» **Task objective**: Your answer should be the lines of the data below that contain "marker".

» **Entries shown**:
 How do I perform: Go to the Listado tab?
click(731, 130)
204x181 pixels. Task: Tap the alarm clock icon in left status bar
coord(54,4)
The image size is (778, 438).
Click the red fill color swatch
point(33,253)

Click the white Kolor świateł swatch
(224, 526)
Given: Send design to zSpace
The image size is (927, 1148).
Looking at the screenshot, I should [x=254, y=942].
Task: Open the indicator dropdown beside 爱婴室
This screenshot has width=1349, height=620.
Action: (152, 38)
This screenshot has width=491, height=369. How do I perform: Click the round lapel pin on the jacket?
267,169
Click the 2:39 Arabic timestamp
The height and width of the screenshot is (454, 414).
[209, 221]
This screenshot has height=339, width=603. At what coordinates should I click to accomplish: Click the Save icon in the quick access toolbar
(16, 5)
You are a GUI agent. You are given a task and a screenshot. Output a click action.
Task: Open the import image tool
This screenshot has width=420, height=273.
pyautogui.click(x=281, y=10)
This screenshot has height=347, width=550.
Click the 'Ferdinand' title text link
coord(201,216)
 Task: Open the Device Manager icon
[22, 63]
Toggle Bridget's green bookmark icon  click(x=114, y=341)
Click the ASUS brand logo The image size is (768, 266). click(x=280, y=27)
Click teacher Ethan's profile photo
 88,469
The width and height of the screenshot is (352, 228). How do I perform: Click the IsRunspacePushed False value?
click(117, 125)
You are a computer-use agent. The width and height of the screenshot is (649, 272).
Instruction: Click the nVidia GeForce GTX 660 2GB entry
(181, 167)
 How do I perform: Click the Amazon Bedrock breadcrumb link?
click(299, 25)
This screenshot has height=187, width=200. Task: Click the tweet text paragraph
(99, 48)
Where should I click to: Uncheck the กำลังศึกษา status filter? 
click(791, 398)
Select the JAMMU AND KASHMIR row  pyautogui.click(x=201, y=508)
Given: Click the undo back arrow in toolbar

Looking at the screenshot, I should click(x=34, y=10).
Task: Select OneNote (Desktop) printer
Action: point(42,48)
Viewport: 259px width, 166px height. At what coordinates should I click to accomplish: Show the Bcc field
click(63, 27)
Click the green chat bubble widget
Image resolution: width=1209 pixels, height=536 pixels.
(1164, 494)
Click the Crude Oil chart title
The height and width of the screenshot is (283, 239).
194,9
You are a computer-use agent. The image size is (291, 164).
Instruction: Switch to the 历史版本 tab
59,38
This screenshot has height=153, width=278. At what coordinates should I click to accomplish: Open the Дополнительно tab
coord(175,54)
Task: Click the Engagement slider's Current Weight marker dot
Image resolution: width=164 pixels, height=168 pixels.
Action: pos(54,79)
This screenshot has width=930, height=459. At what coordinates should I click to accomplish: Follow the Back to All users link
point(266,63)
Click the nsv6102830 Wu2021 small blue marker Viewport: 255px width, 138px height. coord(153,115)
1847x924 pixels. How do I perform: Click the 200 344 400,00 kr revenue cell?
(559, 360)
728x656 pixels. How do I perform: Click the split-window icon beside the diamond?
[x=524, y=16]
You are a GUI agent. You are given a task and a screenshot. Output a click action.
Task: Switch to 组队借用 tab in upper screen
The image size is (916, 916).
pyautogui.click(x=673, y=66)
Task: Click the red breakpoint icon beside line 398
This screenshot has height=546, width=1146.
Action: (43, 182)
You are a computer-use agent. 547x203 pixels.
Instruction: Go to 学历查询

» **Task response**:
Task: Click the Engagement slider's Current Weight marker dot
Click the nsv6102830 Wu2021 small blue marker Viewport: 255px width, 138px height. coord(153,115)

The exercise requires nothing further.